Alison Matsumoto, a 43-year-old graphic designer who lives in Los Angeles, drinks five cups of green tea every day. "I love the aroma of fresh green tea leaves. There's something magical about watching the dried leaves unfurl in my teapot and turn a vibrant green -- it's like they are coming alive." Alison also had an ulcer five years ago. "I used to live at the local Starbucks, until I got sick, that is. Now with green tea, I'm still getting some caffeine and am hopefully doing something to prevent stomach problems in the years to come."
This is not a new idea, but one that has long been a widespread belief in the Asian culture and is supported by a body of scientific research suggesting that increased consumption of green tea can lower the risk of stomach cancer.
However, a study published this month in the New England Journal of Medicine suggests otherwise. In this study, 26,311 people in Japan were given questionnaires asking about their consumption of green tea and other foods in 1984. Recently, the researchers recorded the causes of death for the participants to see if those who drank more green tea were less likely to die of stomach cancer.
The researchers found no association between green tea intake and the risk of stomach cancer. This surprising result has been reported widely by the media.
But hold on to your tea leaves -- this study has two major flaws which may explain the disappointing results.
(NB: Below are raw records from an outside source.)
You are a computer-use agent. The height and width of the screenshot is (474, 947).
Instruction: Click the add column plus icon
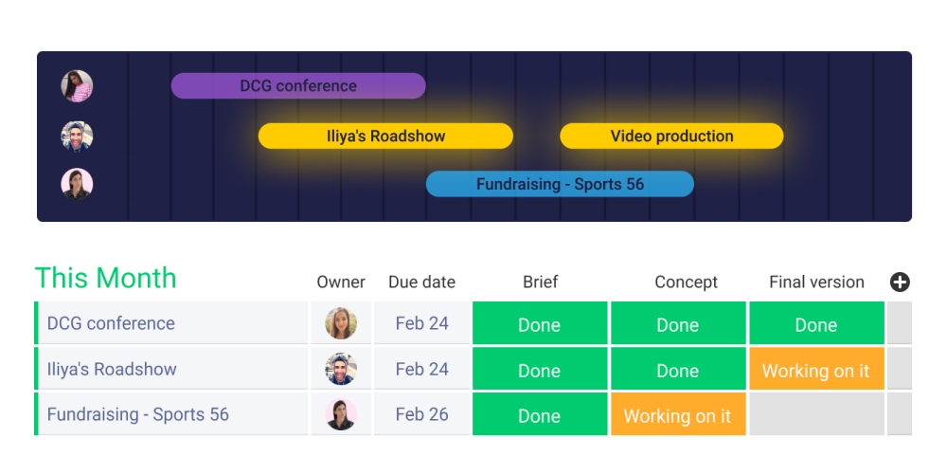pos(900,282)

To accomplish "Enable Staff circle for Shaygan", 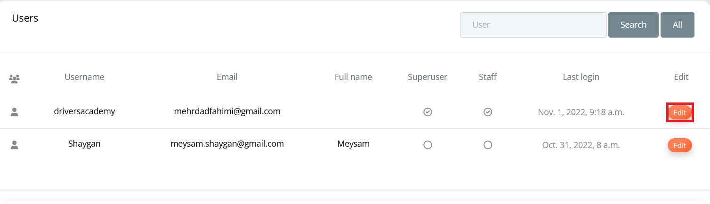I will click(x=488, y=145).
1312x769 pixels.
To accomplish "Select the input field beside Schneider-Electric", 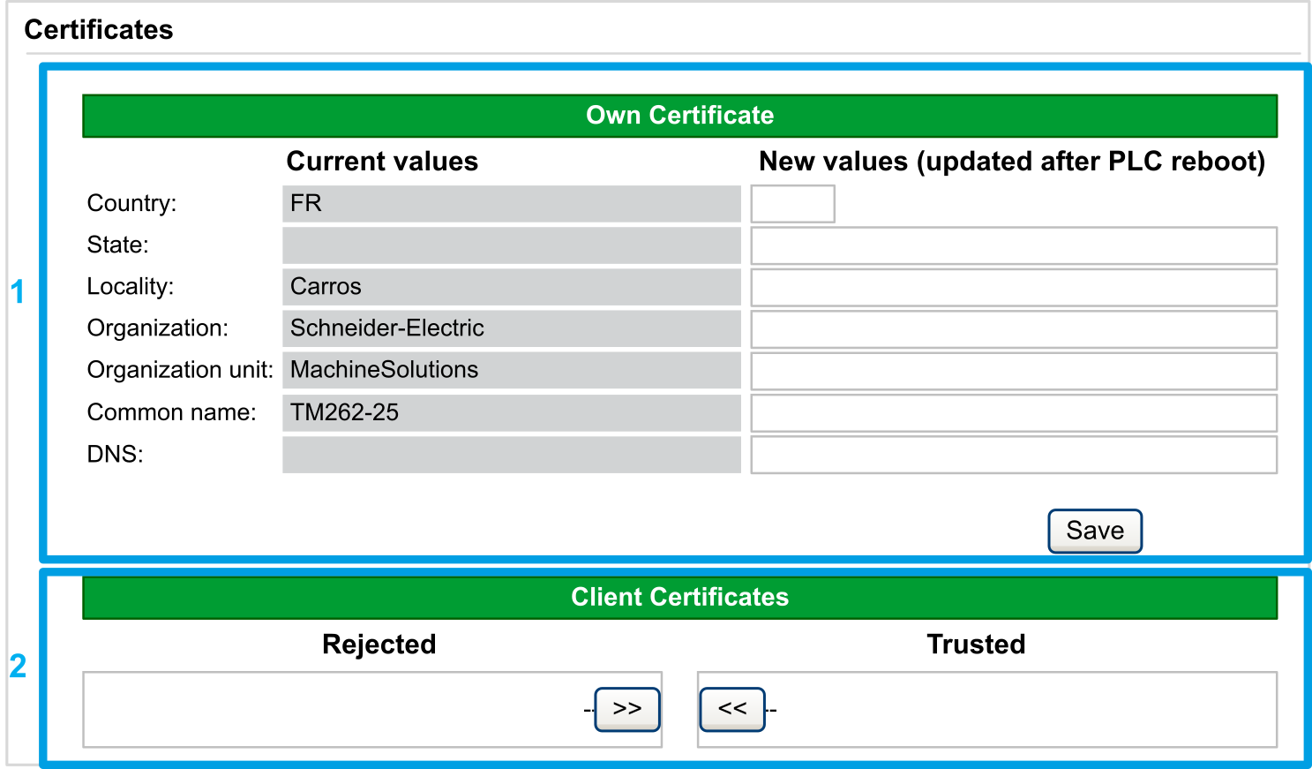I will tap(1013, 329).
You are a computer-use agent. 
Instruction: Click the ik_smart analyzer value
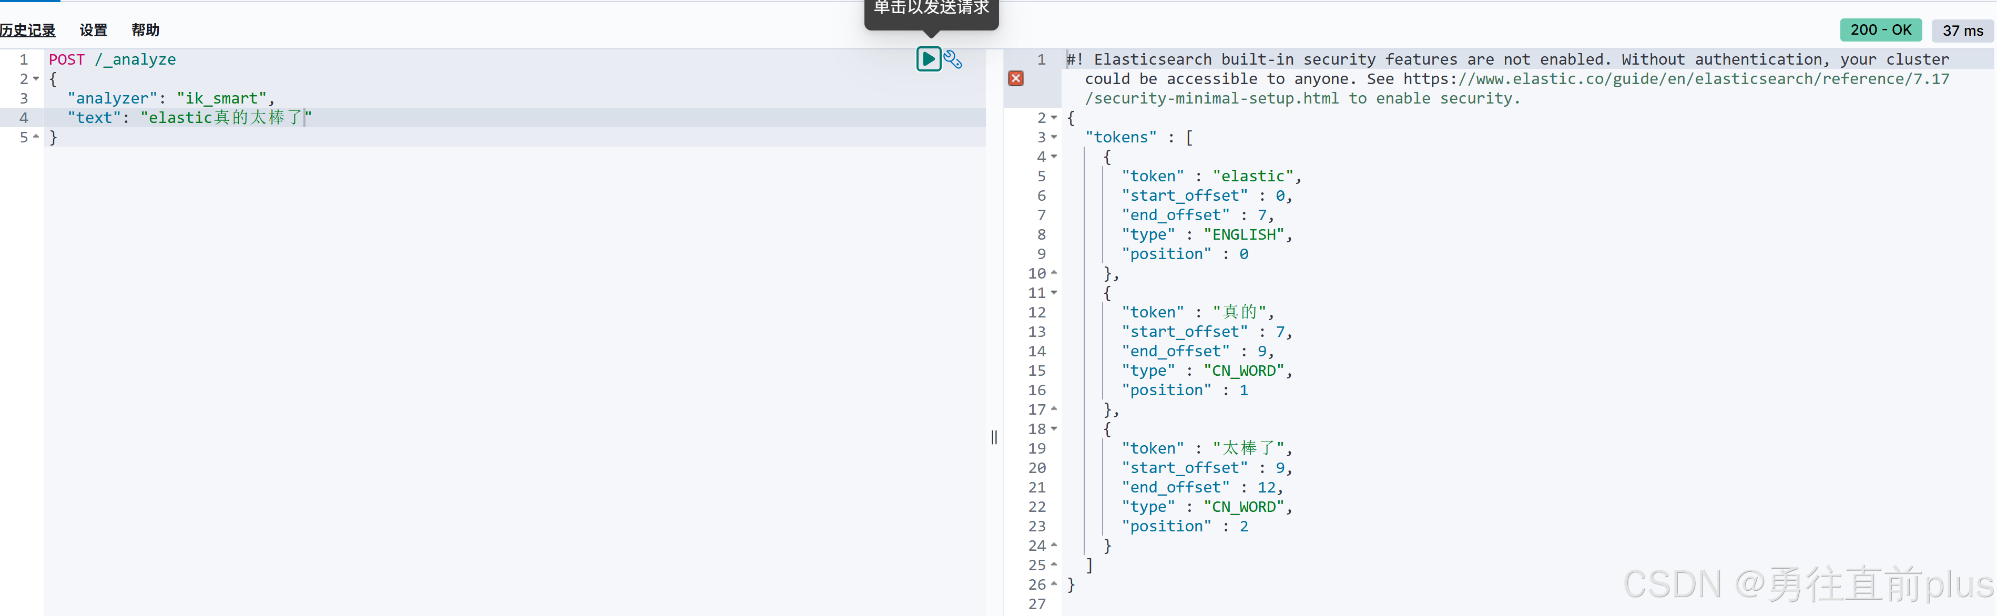(x=221, y=98)
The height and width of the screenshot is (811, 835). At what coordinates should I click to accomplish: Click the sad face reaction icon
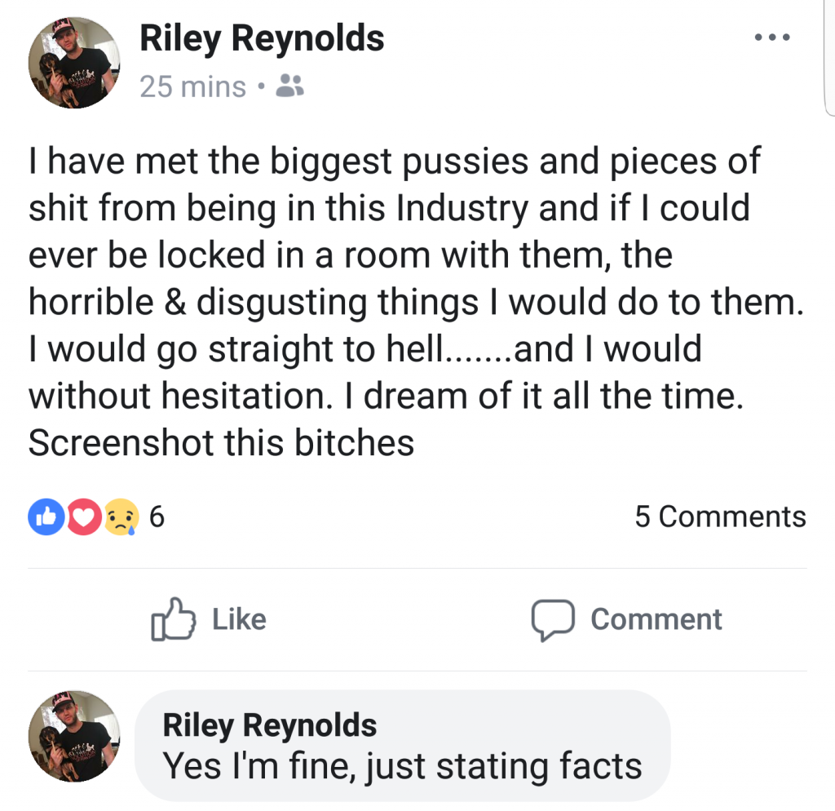coord(121,516)
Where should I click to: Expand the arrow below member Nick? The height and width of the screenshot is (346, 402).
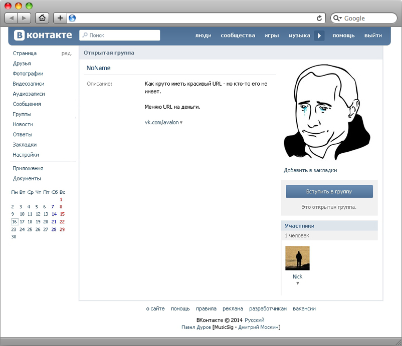pyautogui.click(x=297, y=283)
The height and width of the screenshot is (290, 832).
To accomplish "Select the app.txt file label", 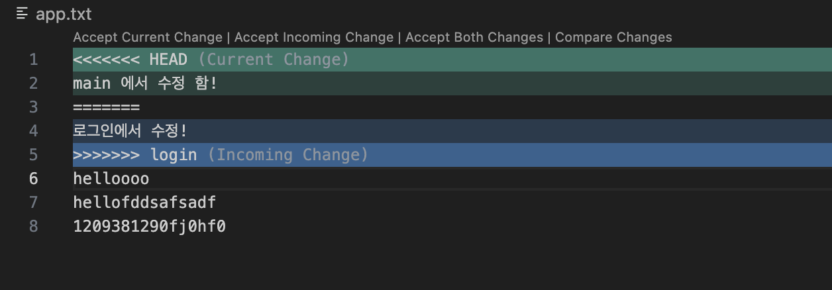I will pyautogui.click(x=64, y=14).
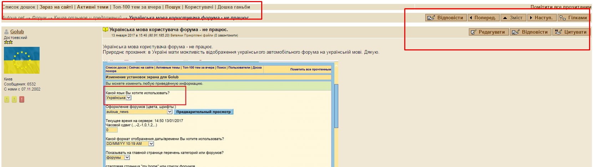Open Список дошок in top menu
This screenshot has width=593, height=167.
click(19, 7)
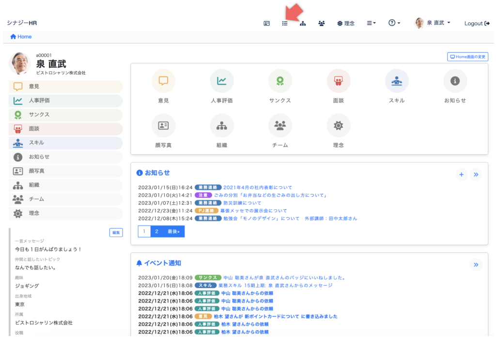Open the face photo card icon in top bar

[266, 23]
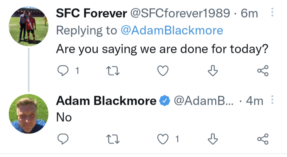Download SFC Forever's tweet via arrow icon
The height and width of the screenshot is (157, 287).
pyautogui.click(x=213, y=71)
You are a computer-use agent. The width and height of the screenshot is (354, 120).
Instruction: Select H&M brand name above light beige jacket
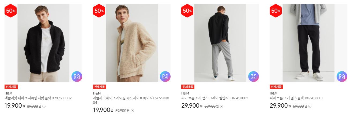tap(97, 93)
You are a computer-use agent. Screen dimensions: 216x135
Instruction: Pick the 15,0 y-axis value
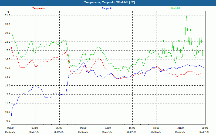[x=7, y=68]
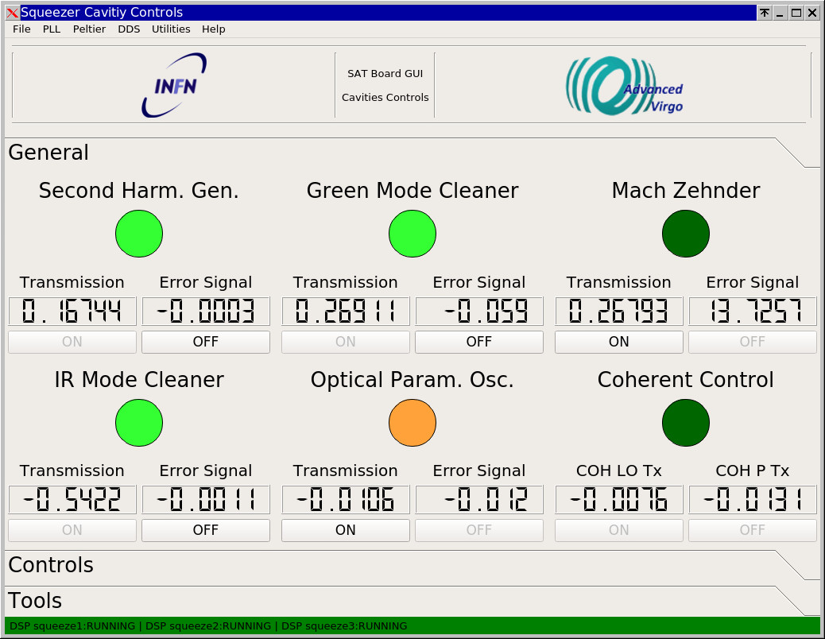This screenshot has width=825, height=639.
Task: Click IR Mode Cleaner status LED
Action: point(139,422)
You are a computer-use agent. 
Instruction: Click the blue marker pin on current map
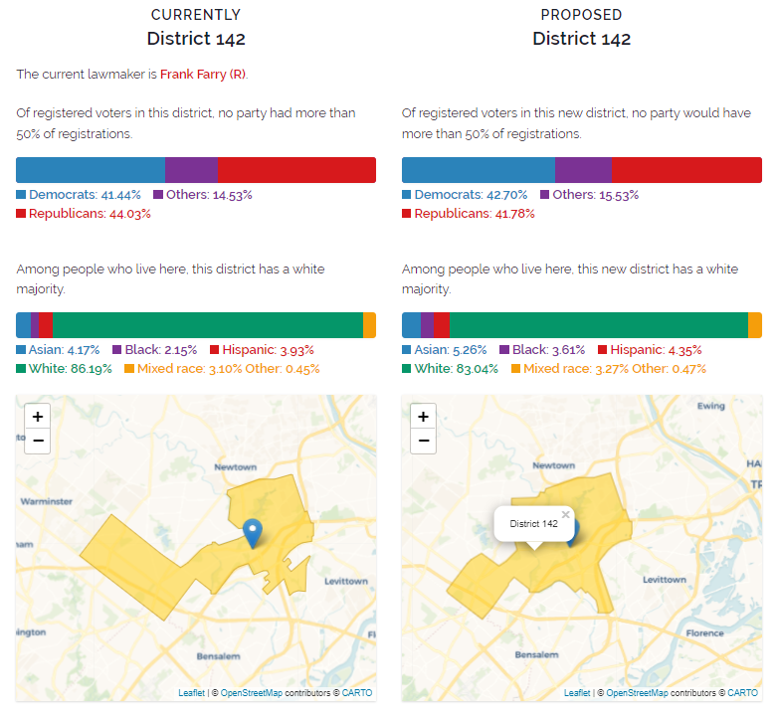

One problem with the study is that the researchers did not obtain data on whether participants had a history of infection with Helicobacter pylori, a type of bacteria that is associated with a three- to six fold increase in the risk of stomach cancer. H. pylori infection is usually asymptomatic, although nearly all H. pylori-infected people have some sort of inflammation of the stomach. The result of this infection and inflammation is reduced acidity of stomach juices -- by the H. pylori bacteria that produces acid-neutralizing ammonia and also by the chronic inflammation that can eventually destroy the mucous lining and glands that secrete stomach acid. Decreased acidity of the stomach is associated with the formation of a greater number of cancer-causing compounds called nitrosamines in the stomach, presumably because it allows bacteria to grow in the stomach and convert dietary nitrates into these compounds.
The second problem with this study is that intake of compounds called nitrosamines were not considered as a group. Nitrosamines, which can be formed from dried, smoked, salted and preserved foods containing nitrates or introduced directly through cigarette smoke, are associated with stomach cancer. The conversion of nitrates to nitrosamines may be especially high in Japan, since inflammation of the stomach and H.pylori infection, two conditions that are very common in Japan, are known to increase this conversion. Participants who drank the most green tea also smoked more cigarettes and consumed more preserved foods, perhaps having a statistically greater intake of nitrosamines. However, nitrosamines were not considered as a group, nor was it clear whether the questionnaire included all possible sources of this group of compounds.
In addition, participants were not asked about their refrigeration and food-preservation practices. It is possible that the more green tea a person drinks, the more likely they are to have a traditional diet that includes salted, smoked and dried fish and seaweed; consumption of many preserved foods may then make them less cautious about the refrigeration of other foods. Eating partially decaying foods may be another source of nitrate-converting bacteria that can enter the stomach.
Although green tea should not be considered to be a dietary "magic bullet" for the prevention of stomach cancer, the results of a single flawed study should not be over-emphasized. Further studies that take into account nitrosamine intake, H. pylori infection, and food preservation practices are needed, since they may have countered the positive effect of green tea.
"What's worse?" asked Ms. Matsumoto, "spending a little extra money on a drink that I love? Or," she added, "finding out later on that it could have helped to prevent me from getting cancer?"
1. Fauci AS, Braunwald E, Isselbacher KJ, Kasper DL, Hauser SL, Longo DL. Harrison's Principles of Internal Medicine, Volumes I and II. McGraw Hill, 2001.
2. Reed PI, Smith PLR, Haines K, et al. Gastric juice N-nitrosamines in health and duodenal disease. Lancet 1981;8246:550-552.
3. Tsubono Y, Nishino Y, Komatsu S, Hsieh CC, Kanemura S, Tsuji I, Nakatsuka H, Fukao A, Satoh H, Hisamichi S. Green tea and the risk of gastric cancer in Japan. New England Journal of Medicine 2001;334:632-6.